- **Assignment**:
Search the material below for the string "screenshot" and list each line that holds it.

- **Material to process**:
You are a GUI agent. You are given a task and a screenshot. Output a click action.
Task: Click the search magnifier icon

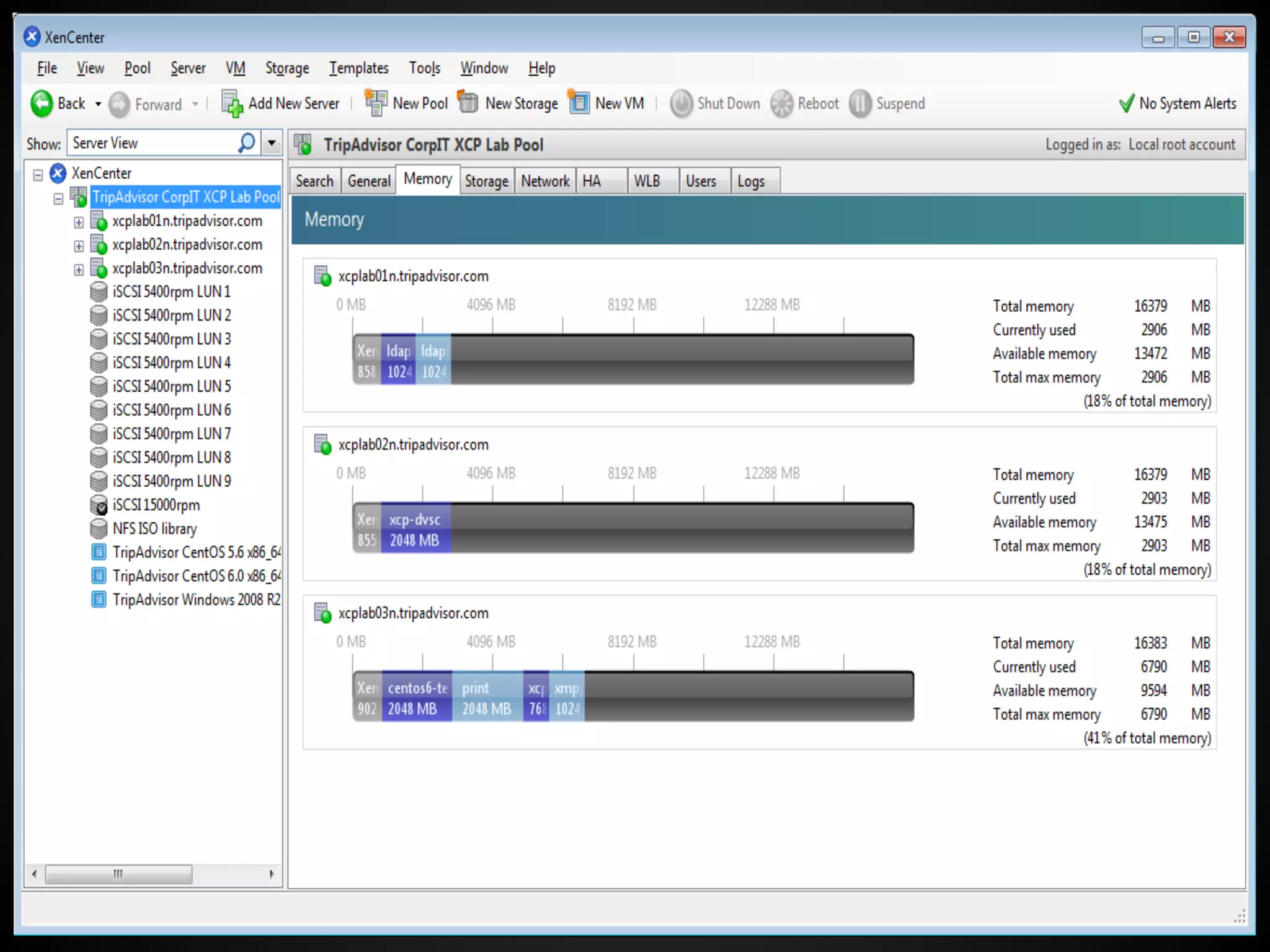click(246, 143)
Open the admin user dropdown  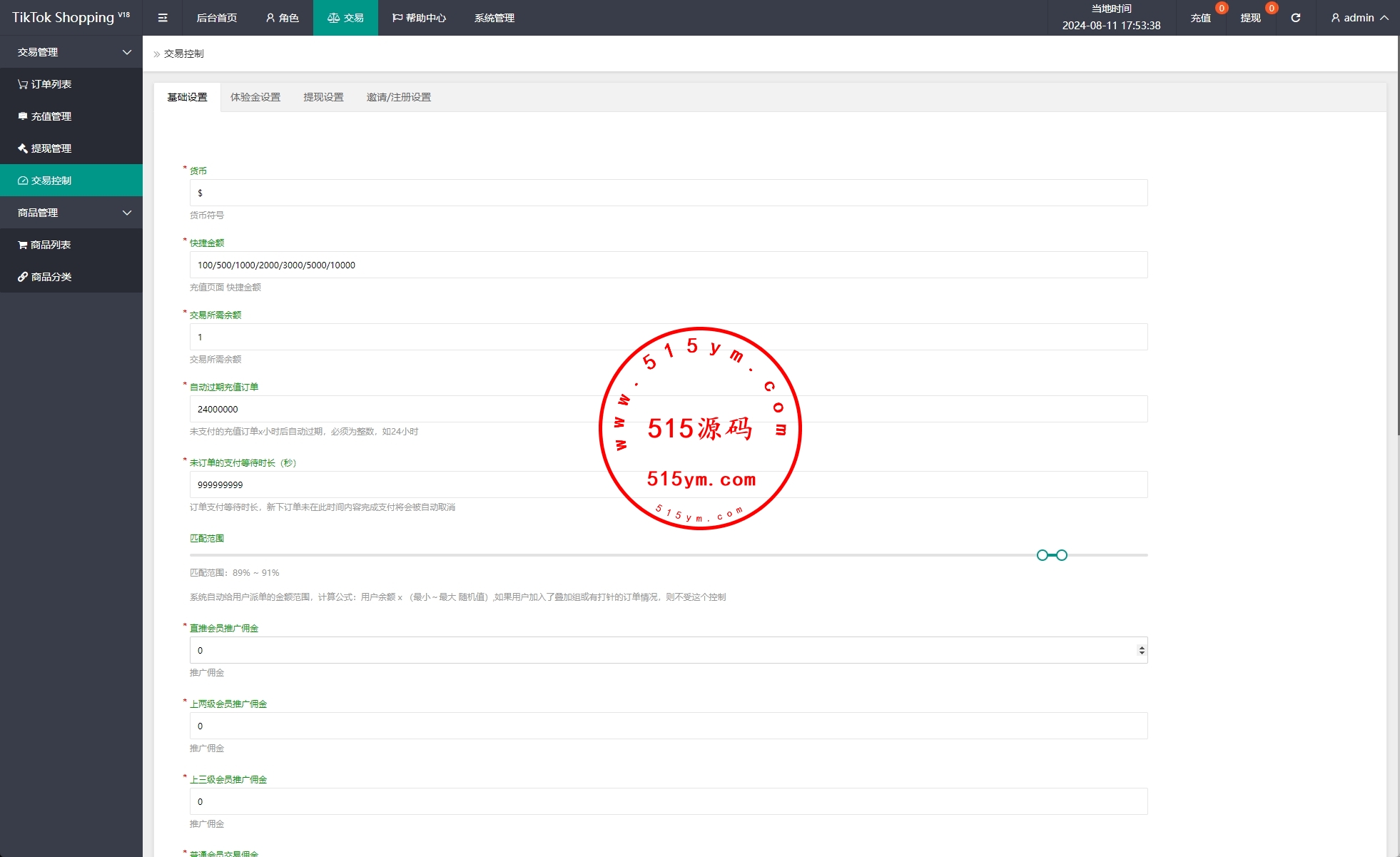pyautogui.click(x=1359, y=18)
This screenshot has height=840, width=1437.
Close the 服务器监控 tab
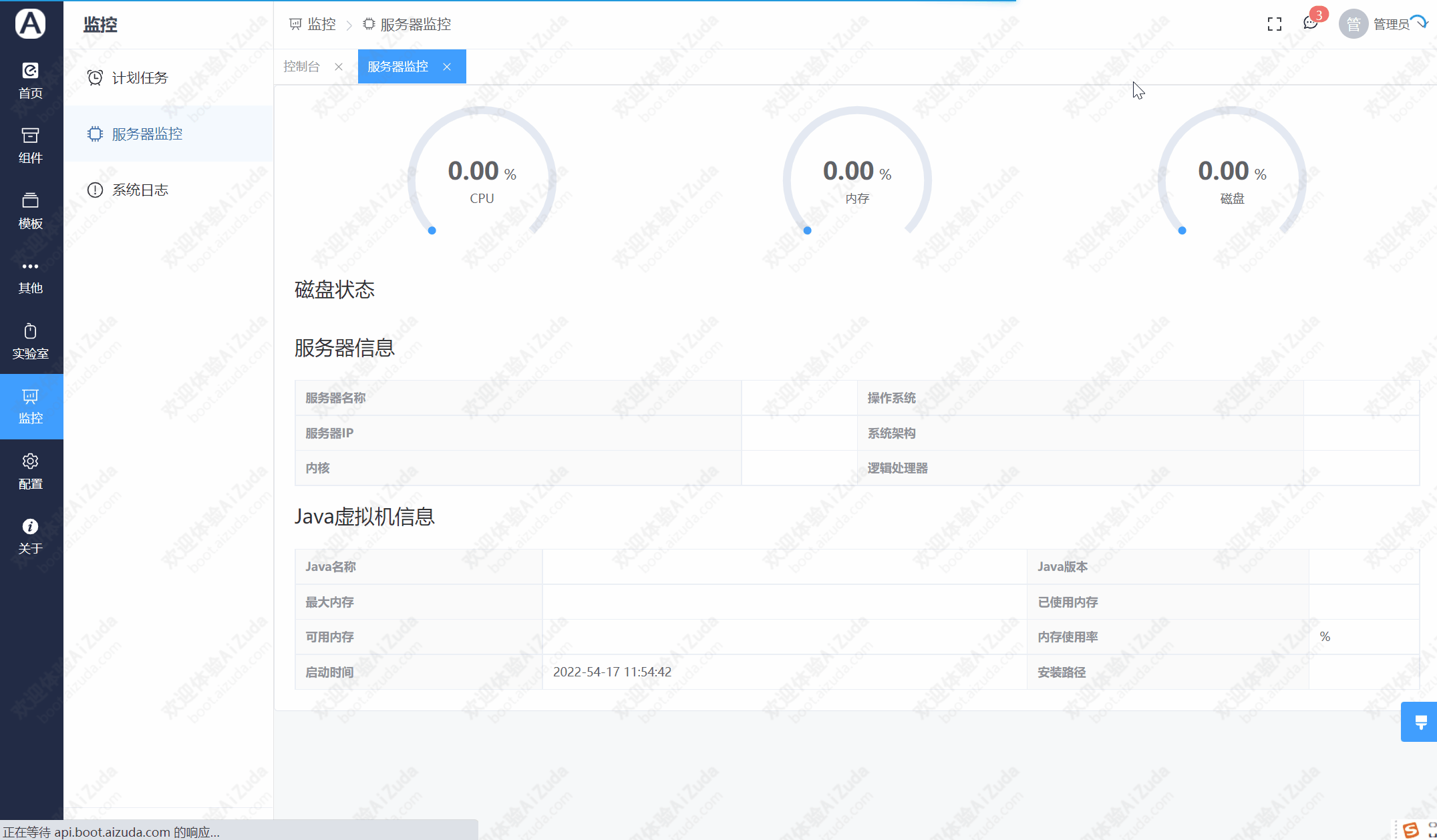tap(447, 67)
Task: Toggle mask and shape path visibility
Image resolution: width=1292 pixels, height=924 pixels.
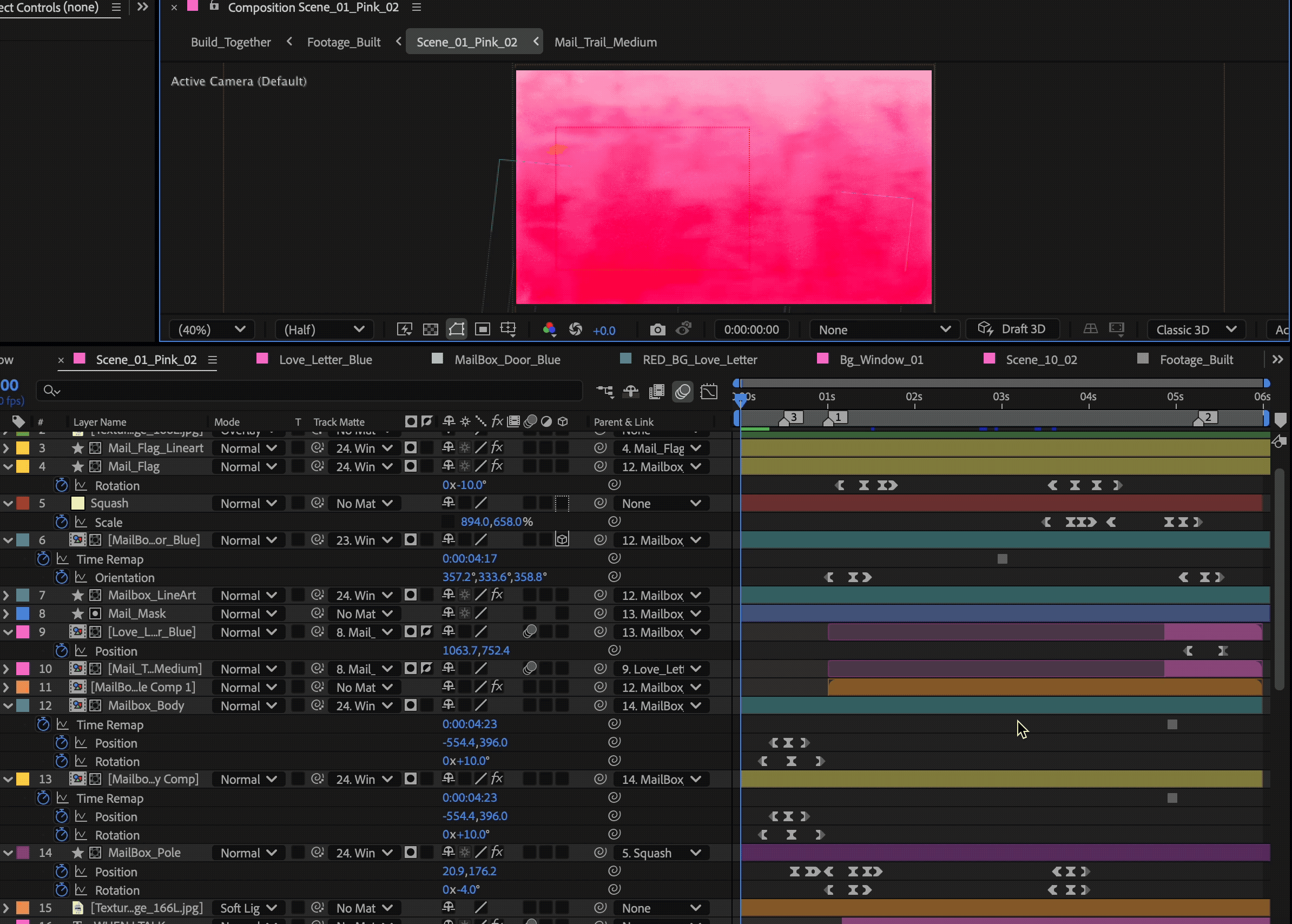Action: tap(456, 329)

- **Exercise solution**:
You are a GUI agent. You are given a task and a screenshot. Output a click action.
This screenshot has height=840, width=1437.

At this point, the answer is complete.